━━━ SUPPLIED RECORDS ━━━

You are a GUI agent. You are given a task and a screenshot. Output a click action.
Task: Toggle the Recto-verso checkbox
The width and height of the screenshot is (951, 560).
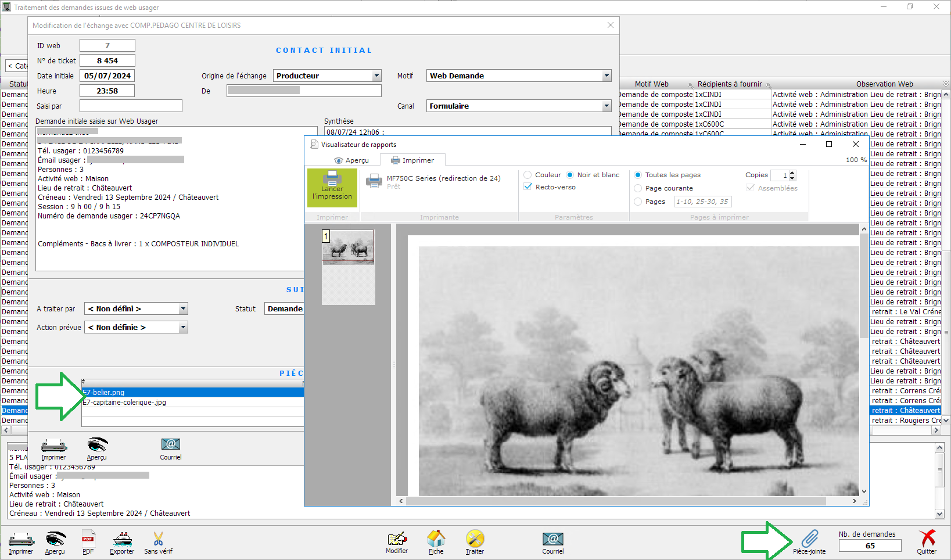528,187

━━━
━━━ SUPPLIED RECORDS ━━━

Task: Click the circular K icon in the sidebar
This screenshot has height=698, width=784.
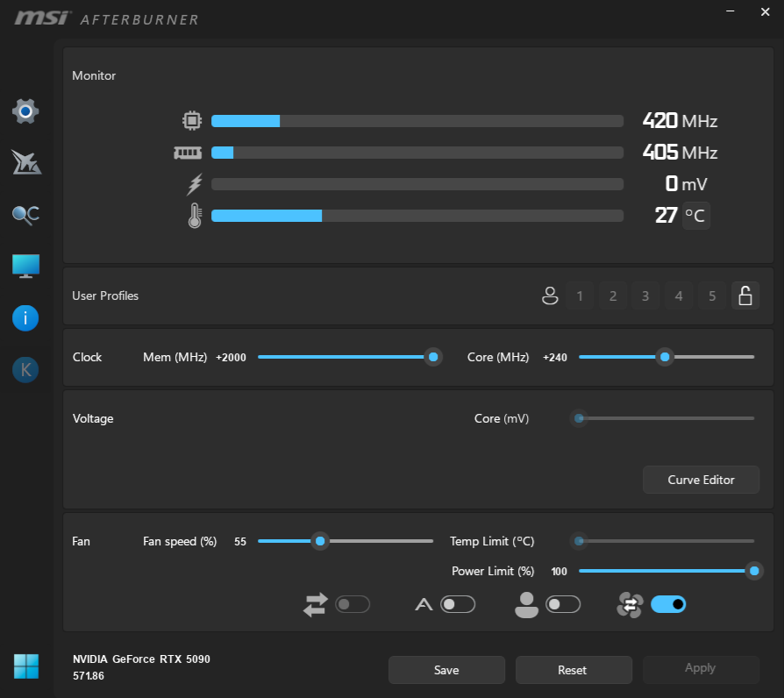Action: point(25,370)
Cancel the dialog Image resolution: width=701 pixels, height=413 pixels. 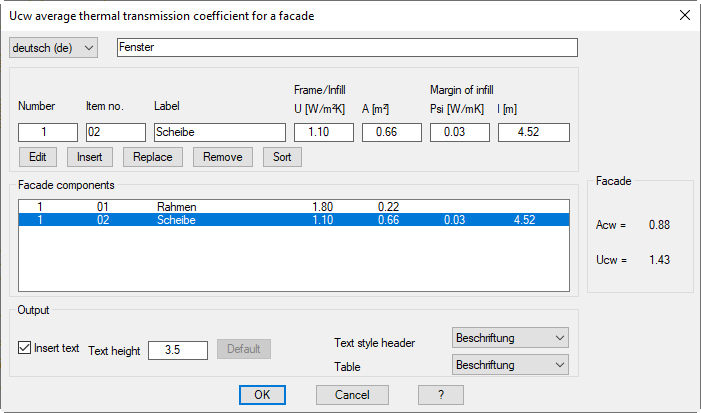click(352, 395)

━━━
━━━ SUPPLIED RECORDS ━━━

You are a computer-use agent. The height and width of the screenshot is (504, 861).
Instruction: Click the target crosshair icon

━━━

(PROBLEM STATEMENT)
Within the material, how many lines hold the word "icon"? Only the number is needed.

(RESPONSE TO THIS TASK)
2